- **Passage provided**
□ □ □ □
Wednesday, November 14, 2018

"I, Too" -- Shame in 1926 and in 2018



I, Too

(Langston Hughes, 1902-1967)

I, too, sing America.

I am the darker brother.
They send me to eat in the kitchen
When company comes,
But I laugh,
And eat well,
And grow strong.

Tomorrow,
I’ll be at the table
When company comes.
Nobody’ll dare
Say to me,
Eat in the kitchen,"
Then.

Besides,
They’ll see how beautiful I am
And be ashamed –

A poem can be timeless art. Even a simple verse from long ago can echo throughout a troubled land.

Langston Hughes' poem “I, Too” was initially titled “Epilogue” when it appeared in The Weary Blues, the 1926 volume of his poetry. It has been anthologized repeatedly and scholars have written about it many times. The poem is written in free verse and features short lines and simple language. It portrays a person's ambition to assert his legitimacy as an American citizen and as a respected human being.

Hughes wrote "I, Too" from the perspective of an African American man – possibly a slave, a free man in the Jim Crow South, or even a domestic servant. It lacks a concrete identity, and this feature creates a high degree of universality.

The speaker in the poem begins by declaring that he too can “sing America,” meaning that he is claiming his right to feel patriotic towards America, even though he is the “darker” brother.
□ □ □ □
- **What is expected**
Reproduce the entire post on Langston Hughes's poem "I, Too" word for word.

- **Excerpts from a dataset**
□ □ □ □
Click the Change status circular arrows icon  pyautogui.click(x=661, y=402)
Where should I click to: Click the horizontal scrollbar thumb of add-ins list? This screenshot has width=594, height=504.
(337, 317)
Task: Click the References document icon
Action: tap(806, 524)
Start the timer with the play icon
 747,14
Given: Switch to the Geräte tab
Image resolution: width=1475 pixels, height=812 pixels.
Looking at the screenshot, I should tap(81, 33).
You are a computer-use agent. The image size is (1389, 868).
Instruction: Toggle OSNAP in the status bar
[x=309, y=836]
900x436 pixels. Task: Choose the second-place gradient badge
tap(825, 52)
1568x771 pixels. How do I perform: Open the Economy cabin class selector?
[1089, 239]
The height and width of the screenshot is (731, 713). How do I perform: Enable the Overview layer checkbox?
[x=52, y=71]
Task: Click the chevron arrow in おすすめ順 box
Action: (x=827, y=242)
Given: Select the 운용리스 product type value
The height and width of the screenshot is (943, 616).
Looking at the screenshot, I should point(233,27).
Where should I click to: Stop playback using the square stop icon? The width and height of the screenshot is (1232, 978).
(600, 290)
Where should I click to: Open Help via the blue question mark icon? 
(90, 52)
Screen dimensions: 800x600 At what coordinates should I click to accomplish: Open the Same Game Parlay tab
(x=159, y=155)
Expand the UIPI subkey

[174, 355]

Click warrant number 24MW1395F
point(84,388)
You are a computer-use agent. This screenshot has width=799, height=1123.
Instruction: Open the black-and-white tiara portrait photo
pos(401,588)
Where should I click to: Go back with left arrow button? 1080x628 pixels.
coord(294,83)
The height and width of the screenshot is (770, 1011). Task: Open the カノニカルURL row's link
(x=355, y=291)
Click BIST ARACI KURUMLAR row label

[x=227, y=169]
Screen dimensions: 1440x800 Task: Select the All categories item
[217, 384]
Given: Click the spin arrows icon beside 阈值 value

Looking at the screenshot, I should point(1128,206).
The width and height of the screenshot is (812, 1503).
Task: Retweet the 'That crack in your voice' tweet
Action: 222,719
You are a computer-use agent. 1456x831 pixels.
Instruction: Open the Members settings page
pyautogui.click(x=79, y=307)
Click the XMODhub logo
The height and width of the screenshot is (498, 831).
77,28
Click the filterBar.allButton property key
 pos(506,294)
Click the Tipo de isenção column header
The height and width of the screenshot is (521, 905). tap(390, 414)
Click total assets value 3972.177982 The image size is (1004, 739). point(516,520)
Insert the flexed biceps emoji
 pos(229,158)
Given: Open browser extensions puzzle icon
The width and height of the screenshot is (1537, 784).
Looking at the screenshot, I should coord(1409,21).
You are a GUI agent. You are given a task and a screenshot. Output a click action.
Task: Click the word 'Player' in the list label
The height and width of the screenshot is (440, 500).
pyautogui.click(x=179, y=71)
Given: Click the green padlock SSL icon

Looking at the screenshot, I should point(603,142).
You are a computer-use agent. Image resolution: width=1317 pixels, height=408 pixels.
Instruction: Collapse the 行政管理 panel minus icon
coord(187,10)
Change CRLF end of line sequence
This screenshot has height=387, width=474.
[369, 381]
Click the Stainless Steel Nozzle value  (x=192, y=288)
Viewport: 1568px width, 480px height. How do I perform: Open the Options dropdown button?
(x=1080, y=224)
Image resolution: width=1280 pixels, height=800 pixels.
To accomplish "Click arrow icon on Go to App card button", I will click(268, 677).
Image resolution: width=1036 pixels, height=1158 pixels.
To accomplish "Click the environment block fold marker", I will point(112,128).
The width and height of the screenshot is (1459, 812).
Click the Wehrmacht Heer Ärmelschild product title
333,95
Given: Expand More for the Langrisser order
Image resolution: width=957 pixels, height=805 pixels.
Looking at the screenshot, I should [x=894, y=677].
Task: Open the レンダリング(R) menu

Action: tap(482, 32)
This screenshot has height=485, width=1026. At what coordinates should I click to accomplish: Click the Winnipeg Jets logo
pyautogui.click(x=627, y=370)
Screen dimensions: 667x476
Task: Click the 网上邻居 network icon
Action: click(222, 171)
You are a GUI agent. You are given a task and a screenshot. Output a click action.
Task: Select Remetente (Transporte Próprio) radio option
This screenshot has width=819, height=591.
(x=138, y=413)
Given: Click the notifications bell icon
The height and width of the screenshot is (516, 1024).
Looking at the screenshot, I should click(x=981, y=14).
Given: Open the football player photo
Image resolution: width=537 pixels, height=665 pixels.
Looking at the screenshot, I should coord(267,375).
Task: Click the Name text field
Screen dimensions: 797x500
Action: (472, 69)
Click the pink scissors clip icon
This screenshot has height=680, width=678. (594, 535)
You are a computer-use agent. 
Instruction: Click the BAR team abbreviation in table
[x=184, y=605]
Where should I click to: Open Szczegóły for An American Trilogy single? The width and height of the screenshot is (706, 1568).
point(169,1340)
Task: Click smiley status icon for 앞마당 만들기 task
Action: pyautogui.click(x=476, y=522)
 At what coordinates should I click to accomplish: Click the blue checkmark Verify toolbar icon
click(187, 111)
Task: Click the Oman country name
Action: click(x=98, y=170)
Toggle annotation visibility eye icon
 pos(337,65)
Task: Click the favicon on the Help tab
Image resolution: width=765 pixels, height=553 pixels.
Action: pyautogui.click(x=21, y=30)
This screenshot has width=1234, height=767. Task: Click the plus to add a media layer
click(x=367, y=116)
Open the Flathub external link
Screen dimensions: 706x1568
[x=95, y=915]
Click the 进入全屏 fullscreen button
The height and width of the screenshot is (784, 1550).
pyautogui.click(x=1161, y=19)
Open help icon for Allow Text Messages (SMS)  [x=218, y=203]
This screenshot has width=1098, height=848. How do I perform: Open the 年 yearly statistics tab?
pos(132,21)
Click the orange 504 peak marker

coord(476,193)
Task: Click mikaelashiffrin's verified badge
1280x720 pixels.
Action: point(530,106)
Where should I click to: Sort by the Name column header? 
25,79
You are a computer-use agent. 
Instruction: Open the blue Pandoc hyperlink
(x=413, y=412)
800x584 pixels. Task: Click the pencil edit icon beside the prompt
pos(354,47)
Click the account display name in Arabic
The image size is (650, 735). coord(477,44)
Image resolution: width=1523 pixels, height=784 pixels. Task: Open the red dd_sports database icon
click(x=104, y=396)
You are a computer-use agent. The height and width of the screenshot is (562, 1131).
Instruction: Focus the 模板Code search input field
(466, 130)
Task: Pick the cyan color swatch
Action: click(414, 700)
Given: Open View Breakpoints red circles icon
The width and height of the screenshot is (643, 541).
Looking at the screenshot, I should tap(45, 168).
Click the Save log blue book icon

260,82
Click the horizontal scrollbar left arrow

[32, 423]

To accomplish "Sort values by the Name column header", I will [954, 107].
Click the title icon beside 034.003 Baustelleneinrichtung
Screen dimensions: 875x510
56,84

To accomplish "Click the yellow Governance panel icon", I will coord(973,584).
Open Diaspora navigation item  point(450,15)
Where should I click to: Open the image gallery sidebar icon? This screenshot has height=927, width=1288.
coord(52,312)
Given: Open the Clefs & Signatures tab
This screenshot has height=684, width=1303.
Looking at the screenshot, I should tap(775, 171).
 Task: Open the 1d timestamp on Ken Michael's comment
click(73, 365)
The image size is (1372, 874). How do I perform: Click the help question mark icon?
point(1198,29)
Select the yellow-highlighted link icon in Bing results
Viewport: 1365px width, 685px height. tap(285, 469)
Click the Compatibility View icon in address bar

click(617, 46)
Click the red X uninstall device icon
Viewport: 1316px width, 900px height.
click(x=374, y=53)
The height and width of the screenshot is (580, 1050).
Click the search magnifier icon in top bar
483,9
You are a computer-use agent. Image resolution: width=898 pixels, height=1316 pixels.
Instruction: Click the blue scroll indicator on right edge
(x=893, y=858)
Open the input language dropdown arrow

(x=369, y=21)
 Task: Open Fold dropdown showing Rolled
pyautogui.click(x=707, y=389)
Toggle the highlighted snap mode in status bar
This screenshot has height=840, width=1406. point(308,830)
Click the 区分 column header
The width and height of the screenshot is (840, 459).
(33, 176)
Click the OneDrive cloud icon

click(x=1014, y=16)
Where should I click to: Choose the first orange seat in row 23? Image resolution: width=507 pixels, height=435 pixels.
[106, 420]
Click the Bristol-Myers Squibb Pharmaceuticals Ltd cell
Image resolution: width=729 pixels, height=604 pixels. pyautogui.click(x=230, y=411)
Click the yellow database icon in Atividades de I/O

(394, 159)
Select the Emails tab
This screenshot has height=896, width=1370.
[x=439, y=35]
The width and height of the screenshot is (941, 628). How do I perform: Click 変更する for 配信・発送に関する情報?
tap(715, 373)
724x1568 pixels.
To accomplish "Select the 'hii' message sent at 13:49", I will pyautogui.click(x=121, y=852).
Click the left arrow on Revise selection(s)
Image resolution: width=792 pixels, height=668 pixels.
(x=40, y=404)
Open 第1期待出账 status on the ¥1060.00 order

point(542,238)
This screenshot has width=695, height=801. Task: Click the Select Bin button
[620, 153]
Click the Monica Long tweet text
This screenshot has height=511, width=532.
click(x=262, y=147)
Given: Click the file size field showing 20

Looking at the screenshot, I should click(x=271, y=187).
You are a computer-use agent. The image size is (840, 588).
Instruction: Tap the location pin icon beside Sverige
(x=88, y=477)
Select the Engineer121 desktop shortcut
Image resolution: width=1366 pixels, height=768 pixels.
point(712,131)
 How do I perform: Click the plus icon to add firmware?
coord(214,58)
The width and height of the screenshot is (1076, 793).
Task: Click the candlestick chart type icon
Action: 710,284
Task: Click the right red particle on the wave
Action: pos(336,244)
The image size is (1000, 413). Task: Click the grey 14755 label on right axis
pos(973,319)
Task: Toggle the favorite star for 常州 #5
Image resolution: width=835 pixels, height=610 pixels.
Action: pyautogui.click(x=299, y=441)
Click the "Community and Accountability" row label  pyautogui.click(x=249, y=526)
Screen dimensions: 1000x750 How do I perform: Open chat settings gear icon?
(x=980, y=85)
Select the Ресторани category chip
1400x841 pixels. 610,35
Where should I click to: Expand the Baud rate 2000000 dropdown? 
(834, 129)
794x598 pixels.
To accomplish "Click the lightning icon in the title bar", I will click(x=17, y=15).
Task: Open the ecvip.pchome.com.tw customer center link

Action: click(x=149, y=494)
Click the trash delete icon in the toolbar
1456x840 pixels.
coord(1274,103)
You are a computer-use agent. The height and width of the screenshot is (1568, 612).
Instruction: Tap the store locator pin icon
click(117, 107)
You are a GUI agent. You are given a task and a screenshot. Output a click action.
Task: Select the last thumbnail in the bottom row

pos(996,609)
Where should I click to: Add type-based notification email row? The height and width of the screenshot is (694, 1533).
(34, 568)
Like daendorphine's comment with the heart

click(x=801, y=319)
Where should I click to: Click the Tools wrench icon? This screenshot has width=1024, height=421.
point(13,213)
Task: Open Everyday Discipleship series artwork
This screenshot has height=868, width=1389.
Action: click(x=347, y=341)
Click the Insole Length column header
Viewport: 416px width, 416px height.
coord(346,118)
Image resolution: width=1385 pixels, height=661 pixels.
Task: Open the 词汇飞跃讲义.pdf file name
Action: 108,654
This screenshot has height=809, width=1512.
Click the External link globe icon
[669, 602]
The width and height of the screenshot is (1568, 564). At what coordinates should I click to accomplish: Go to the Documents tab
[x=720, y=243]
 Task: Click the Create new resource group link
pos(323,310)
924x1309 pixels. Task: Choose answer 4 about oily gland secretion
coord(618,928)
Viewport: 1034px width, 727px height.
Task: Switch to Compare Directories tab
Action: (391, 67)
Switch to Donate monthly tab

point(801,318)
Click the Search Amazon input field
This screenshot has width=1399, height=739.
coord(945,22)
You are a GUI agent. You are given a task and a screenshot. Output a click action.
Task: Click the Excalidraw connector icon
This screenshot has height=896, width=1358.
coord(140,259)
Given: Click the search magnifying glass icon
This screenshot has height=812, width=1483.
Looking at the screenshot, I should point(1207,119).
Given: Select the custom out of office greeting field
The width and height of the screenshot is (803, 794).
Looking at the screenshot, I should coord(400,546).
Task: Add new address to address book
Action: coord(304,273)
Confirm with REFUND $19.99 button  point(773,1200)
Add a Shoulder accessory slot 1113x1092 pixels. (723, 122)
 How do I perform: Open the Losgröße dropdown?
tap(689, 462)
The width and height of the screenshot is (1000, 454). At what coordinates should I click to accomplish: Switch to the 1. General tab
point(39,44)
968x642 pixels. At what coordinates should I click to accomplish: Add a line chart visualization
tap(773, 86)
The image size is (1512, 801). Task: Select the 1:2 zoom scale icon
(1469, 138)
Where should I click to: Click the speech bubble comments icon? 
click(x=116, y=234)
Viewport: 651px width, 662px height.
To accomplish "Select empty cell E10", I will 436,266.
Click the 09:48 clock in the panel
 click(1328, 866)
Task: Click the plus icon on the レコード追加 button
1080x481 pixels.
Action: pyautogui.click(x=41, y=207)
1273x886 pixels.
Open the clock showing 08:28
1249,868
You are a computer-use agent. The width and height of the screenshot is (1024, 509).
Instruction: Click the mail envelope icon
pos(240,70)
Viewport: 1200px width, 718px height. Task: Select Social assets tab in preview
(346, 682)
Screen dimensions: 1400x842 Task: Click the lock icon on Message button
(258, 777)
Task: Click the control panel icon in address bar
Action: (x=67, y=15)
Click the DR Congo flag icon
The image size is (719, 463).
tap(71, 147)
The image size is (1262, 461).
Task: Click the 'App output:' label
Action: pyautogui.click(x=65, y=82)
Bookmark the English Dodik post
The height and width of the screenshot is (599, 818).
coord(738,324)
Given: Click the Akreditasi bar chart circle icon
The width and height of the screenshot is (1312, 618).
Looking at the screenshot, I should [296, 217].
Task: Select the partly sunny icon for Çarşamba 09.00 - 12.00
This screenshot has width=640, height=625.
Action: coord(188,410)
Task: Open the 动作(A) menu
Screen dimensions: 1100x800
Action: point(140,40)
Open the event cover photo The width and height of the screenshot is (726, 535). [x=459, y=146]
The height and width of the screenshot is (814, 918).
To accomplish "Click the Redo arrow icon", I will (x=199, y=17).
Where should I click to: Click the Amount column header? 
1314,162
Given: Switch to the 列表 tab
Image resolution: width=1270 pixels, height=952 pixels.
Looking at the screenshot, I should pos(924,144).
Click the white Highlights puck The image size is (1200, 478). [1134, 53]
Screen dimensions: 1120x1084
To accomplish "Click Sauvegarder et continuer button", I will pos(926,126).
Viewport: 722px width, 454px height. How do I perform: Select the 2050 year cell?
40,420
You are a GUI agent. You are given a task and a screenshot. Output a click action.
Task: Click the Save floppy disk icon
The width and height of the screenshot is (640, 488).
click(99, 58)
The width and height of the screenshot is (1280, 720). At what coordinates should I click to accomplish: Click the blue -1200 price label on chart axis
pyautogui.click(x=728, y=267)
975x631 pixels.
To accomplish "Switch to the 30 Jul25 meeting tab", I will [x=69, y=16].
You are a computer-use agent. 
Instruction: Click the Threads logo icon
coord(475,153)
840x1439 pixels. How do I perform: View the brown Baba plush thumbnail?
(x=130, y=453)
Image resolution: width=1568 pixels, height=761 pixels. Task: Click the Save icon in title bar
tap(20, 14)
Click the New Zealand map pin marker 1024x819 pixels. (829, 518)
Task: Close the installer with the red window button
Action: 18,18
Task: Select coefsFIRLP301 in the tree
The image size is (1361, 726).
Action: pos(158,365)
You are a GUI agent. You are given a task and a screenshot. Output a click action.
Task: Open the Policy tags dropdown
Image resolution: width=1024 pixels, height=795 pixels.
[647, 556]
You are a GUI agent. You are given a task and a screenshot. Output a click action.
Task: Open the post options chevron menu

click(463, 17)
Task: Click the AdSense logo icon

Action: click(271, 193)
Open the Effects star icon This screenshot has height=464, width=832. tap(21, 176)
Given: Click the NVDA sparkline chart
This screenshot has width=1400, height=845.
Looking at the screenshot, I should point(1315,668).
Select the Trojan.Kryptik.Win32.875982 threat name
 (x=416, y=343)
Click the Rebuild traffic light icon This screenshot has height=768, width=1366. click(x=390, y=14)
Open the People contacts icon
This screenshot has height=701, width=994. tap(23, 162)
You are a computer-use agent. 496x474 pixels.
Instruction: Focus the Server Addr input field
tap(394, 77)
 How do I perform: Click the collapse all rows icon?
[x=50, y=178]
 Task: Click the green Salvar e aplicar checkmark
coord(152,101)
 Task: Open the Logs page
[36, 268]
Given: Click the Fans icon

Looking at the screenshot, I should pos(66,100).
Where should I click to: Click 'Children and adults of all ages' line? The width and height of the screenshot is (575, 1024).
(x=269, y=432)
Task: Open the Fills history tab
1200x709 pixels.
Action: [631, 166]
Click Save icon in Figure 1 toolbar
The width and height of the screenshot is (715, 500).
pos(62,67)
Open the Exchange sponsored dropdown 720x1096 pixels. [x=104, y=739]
□ □ □ □
- **Exercise result**
Wednesday, November 14, 2018

"I, Too" -- Shame in 1926 and in 2018



I, Too

(Langston Hughes, 1902-1967)

I, too, sing America.

I am the darker brother.
They send me to eat in the kitchen
When company comes,
But I laugh,
And eat well,
And grow strong.

Tomorrow,
I’ll be at the table
When company comes.
Nobody’ll dare
Say to me,
Eat in the kitchen,"
Then.

Besides,
They’ll see how beautiful I am
And be ashamed –

A poem can be timeless art. Even a simple verse from long ago can echo throughout a troubled land.

Langston Hughes' poem “I, Too” was initially titled “Epilogue” when it appeared in The Weary Blues, the 1926 volume of his poetry. It has been anthologized repeatedly and scholars have written about it many times. The poem is written in free verse and features short lines and simple language. It portrays a person's ambition to assert his legitimacy as an American citizen and as a respected human being.

Hughes wrote "I, Too" from the perspective of an African American man – possibly a slave, a free man in the Jim Crow South, or even a domestic servant. It lacks a concrete identity, and this feature creates a high degree of universality.

The speaker in the poem begins by declaring that he too can “sing America,” meaning that he is claiming his right to feel patriotic towards America, even though he is the “darker” brother.